_Tasks to perform_
(A) In the CapMan Wealth interview, what is Mikael Löfberg's role?
(B) Please list every topic that the CapMan Wealth interview says Mikael and Jonatan sat down to discuss.
(C) Carry on the CapMan Wealth interview from its last sentence.

_Source document_
Skip to content
Grit Brand images 02 11MAR2026 2
11 min read

A conversation with CapMan Wealth

Manager insight

CapMan Mikael ja Jonatan

“You could tell a five-year-old that we try to distinguish the most skilled investors from the lucky ones. Everyone finds a way to present their own product as superior; our task is to uncover where the good returns have come from…” says Mikael and Jonatan from CapMan Wealth. CapMan Wealth serves as the asset management arm of the CapMan Group and as the portfolio manager of two AIFs, for which GRIT acts as the AIFM. One of the funds invests in global private credit, whereas the other has exposure to companies whose core business is centralized on tackling ESG-related issues. Roughly two and a half years after the launch of the formerly mentioned fund with GRIT, we sat down with Mikael Löfberg, Chief Investment Officer and Jonatan Lehtinen, Portfolio and Fund Selection Manager, to discuss their fund selection process, the rise of private credit, their strategies and what sets them apart.

Reputation and Relationships

CapMan Wealth focuses on independent asset management and regards itself as a buy-side investor. “From the beginning, the idea was not to build our own liquid equity or credit funds, instead we wanted to remain fully independent,” the duo says. Instead of selling in-house products, they focus on identifying the best external funds for their investors. When Mikael and Jonatan joined CapMan Wealth around the same time a decade ago, they had the chance to build something from the ground up. Mikael brought valuable private markets experience from Deutsche Bank, along with a strong understanding of private market infrastructure.

_Data lines_
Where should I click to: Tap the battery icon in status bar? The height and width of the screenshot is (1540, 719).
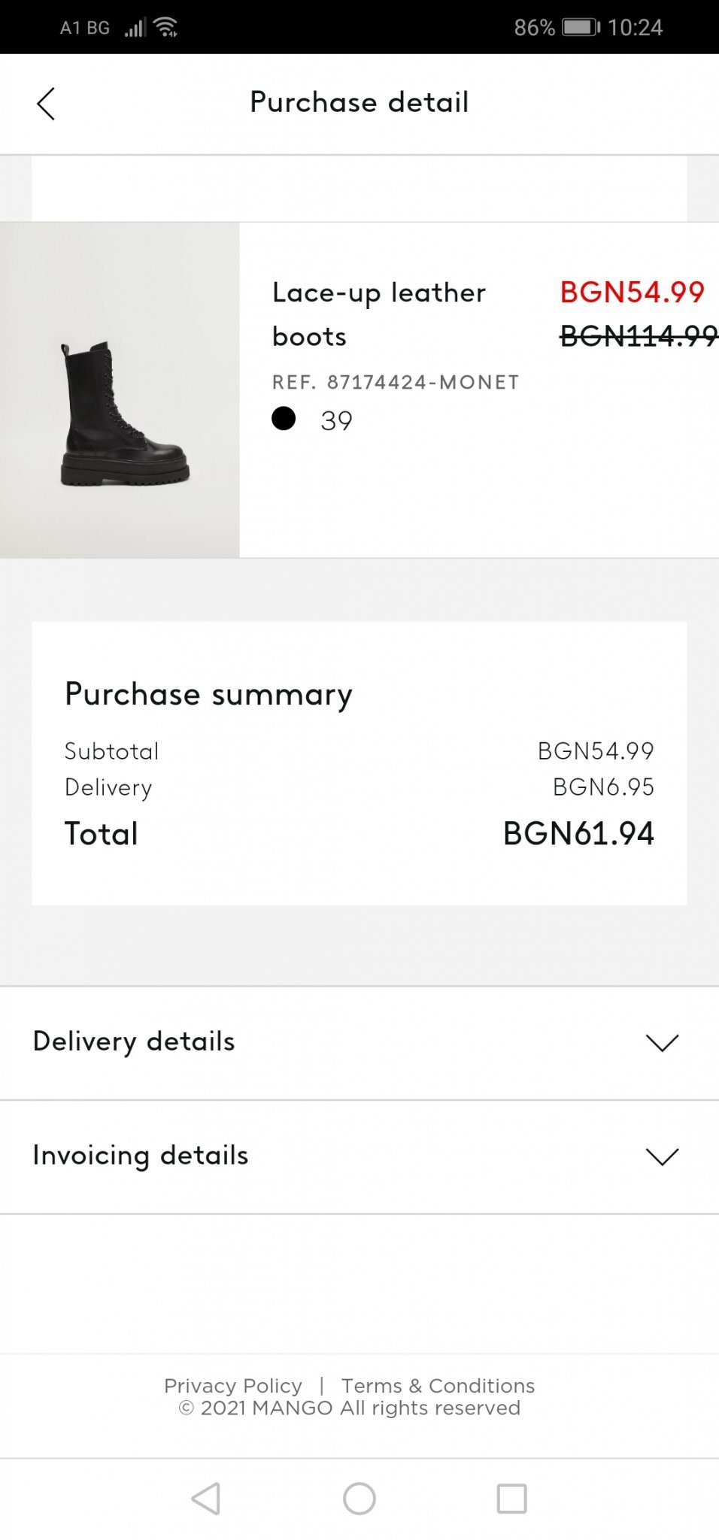coord(581,28)
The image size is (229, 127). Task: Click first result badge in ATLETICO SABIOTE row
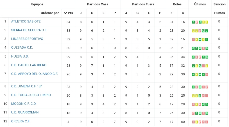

_Answers provided_
(A) Chief Investment Officer.

(B) Their fund selection process, the rise of private credit, their strategies, and what sets them apart.

(C)
As mentioned, a large part of Mikael’s and Jonatan’s work is devoted to identifying the best funds to invest in, which means spending a significant amount of time meeting different fund managers. After meeting hundreds of international managers over the years, the duo has gathered valuable insights into the fund management industry. “Networks are extremely important in this business. When we started out, we were less well known and counterparties would ask, ‘Where are you calling from and who are you?’ Today, however, we are much better known in the market,” says Mikael. Now things look very different compared to when CapMan Wealth began its business: the duo is frequently invited to take part in panel discussions; they attend major events and connect with other respected investors. Even though they are not the largest players in the market, they receive daily calls from international managers, e.g. from London, looking to present their products to the duo. On average, they meet around 150-200 external fund managers each year, giving them broad insight into global trends and developments across the fund management industry. “Engaging in thoughtful discussions with international investors who are not active in Finland gives us valuable perspectives on other managers in the market. These exchanges also deepen our understanding of what is going on globally and help us evaluate different opportunities,” says Mikael.

Even though the pair regard networking as one of the most important tasks in their business, the duo is very critical about their time management and who they invest in. “We always work in the best interest for our investors. We don’t have time for fancy lunches or rounds of golf with managers. We want to maximize our time understanding the fund managers and their products” says Mikael, “although sometimes gaining access to the best teams and funds requires networking. Around one third of the funds in our portfolio are access constrained, meaning that they do not allow access to new investors. In those types of situations, you sometimes need to navigate to gain access to the best unit classes” Jonatan adds.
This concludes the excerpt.